AIM OF THE EXERCISE ▸ Please copy the rows word for word, starting with the line containing "What do you see at coordinates (250, 372)" and continuing through the end of the rows.

BEGIN THE RECORDS

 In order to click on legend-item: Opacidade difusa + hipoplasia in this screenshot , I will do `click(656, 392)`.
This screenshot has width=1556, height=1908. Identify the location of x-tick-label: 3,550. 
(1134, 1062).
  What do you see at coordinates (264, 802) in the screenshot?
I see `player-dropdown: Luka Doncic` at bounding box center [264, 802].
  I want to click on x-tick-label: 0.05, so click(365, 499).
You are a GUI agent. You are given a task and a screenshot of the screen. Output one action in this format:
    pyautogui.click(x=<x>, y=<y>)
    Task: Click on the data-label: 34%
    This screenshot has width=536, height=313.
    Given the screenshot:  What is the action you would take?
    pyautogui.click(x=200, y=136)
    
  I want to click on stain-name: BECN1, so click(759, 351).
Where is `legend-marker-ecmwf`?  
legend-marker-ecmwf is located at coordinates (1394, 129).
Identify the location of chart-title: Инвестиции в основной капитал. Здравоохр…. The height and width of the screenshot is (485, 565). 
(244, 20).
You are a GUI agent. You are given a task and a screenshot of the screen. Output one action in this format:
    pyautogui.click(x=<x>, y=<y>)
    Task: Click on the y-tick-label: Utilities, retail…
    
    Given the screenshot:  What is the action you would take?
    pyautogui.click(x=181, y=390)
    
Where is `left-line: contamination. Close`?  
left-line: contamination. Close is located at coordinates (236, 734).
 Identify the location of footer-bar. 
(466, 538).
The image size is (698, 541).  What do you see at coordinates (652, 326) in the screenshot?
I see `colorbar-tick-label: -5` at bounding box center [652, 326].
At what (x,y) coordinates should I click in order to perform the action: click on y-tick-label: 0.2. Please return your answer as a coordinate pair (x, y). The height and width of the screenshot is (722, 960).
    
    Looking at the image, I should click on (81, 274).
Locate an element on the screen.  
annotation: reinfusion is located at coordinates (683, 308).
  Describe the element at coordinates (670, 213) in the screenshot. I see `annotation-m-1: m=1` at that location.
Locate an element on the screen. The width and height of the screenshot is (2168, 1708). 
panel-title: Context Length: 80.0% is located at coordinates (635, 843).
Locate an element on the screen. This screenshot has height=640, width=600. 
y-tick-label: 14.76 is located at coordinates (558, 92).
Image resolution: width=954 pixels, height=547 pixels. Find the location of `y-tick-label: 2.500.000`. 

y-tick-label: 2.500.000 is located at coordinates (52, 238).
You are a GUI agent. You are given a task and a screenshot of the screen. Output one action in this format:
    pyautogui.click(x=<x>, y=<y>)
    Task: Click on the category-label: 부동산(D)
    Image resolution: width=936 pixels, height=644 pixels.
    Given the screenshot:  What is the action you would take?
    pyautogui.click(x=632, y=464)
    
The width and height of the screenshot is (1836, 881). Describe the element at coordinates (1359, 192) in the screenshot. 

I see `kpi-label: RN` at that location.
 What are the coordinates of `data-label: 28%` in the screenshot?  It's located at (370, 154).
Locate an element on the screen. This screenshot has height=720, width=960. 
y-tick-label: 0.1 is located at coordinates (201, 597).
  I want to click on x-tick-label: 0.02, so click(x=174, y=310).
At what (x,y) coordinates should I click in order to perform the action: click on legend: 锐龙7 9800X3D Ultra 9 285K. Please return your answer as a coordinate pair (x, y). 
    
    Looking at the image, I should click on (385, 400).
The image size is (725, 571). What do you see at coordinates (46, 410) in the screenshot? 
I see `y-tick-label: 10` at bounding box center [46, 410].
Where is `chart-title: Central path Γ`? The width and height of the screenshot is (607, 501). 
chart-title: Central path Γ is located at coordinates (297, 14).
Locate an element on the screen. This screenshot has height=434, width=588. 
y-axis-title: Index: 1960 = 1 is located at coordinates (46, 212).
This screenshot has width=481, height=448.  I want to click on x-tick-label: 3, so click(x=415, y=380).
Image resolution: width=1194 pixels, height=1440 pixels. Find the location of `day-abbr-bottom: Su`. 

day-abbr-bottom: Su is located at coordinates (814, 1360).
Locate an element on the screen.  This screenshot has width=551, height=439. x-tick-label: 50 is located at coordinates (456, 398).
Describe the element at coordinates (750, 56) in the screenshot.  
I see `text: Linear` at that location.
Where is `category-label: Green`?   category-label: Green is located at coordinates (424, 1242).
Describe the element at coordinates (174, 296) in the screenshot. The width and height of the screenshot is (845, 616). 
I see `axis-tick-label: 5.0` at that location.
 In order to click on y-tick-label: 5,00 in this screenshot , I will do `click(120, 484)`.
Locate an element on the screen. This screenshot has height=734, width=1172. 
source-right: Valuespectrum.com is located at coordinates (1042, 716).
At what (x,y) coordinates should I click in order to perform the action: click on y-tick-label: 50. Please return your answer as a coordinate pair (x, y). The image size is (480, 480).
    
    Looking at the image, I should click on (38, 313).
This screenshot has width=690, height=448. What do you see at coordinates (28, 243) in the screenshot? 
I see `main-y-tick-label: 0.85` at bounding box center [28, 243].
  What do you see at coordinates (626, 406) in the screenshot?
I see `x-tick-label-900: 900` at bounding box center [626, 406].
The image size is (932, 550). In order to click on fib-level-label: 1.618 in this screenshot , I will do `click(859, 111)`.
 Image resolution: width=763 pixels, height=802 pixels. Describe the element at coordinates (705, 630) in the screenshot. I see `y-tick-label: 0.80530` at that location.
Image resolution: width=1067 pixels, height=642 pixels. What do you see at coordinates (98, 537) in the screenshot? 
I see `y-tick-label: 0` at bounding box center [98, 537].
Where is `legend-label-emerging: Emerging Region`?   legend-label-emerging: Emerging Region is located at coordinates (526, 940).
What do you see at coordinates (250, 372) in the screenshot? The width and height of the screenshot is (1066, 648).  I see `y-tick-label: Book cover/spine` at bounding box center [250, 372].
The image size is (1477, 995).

END THE RECORDS

RESULT FOR THIS EXERCISE ▸
What do you see at coordinates (250, 372) in the screenshot? The width and height of the screenshot is (1066, 648).  I see `y-tick-label: Book cover/spine` at bounding box center [250, 372].
The image size is (1477, 995).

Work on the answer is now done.